* _Short problem_
Answer these questions from the text on safe havens and capital flows below:
1. In 2008, what could investors flee to and call safety?
2. How much in gilt bets does the Bank of England warn that hedge funds hold?
3. How much more electricity does China now generate than the US and EU combined?

* _Document section_
-- start --

In 2008, investors could flee to US Treasuries and call it safety. The US government was still considered creditworthy. The dollar was the unquestioned reserve currency. The flight-to-safety playbook had a clear destination.
Today? The Bank of England is warning about hedge funds holding £100 billion in gilt bets. Sovereign debt…the traditional safe haven…is itself the problem. Global bond yields are simultaneously at multi-decade highs. Four drivers, none of which are going away: soaring deficits, sticky inflation, central bank credibility collapse, and geopolitical pressure reducing foreign demand. Bond vigilantes are already active. When the traditional safe haven is the problem, the flight-to-safety playbook gets rewritten.
And capital, as it always does, starts sniffing this out ahead of the headlines.
Just look at gold and silver…
Capital has been voting with its feet. Not because of inflation expectations…gold’s relationship to CPI is notoriously unreliable as a timing tool. But because of something more fundamental: loss of faith. Gold moves on loss of faith in institutions, in fiat, in the competence of the people running things. We are watching that unfold in real time.
And geographically…
The East is building financial architecture that routes around Western systems. Hong Kong and Shanghai positioning themselves as the global gold trading center. This is the geographic expression of the same capital migration…away from Western sovereign debt, toward hard assets and Asian economies with actual manufacturing, actual energy production, and actual balance sheets.
And I’ve not even touched on energy, which is life. China now generates 40% more electricity than the US and EU combined.
The correlation between energy and living standards is well documented. At this point, based purely on that, you’d be betting on Asia…China in particular…over the EU or US. That’s before looking at valuations or any other metric. When you do, the answer becomes even more obvious.

-- end --

* _Given data_
-- start --

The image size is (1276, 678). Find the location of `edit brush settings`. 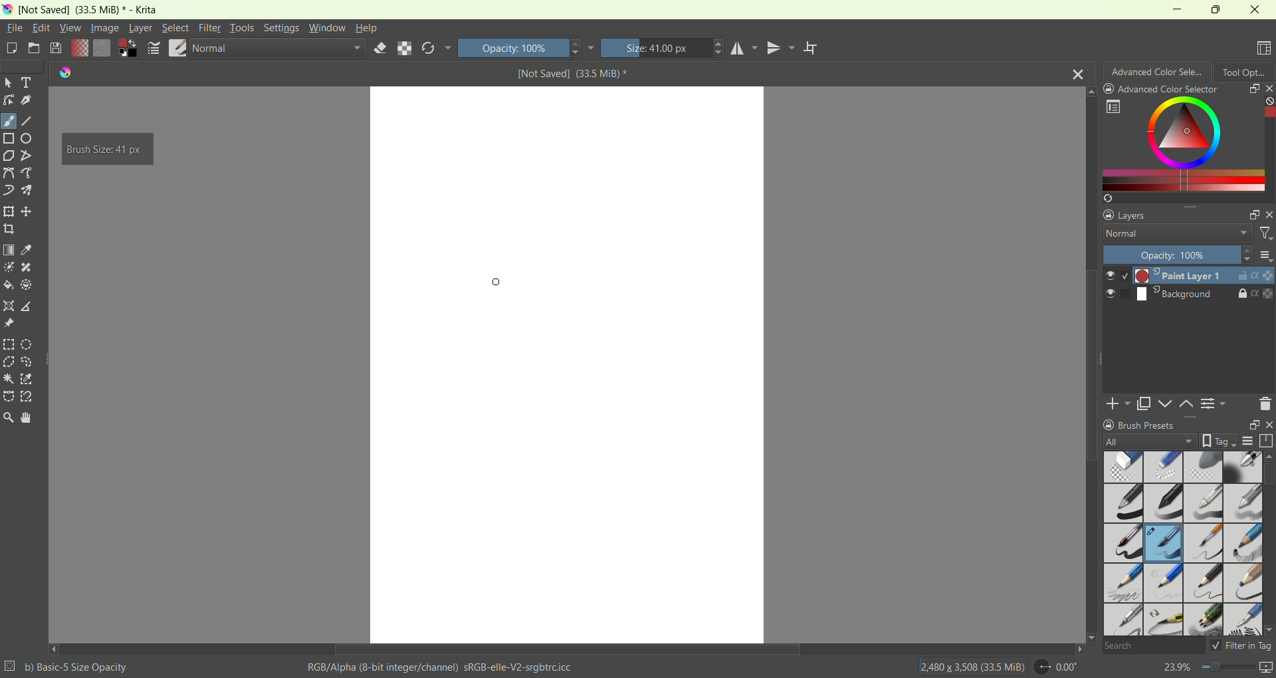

-- end --

* _Complete answer_
1. US Treasuries.
2. £100 billion.
3. 40% more.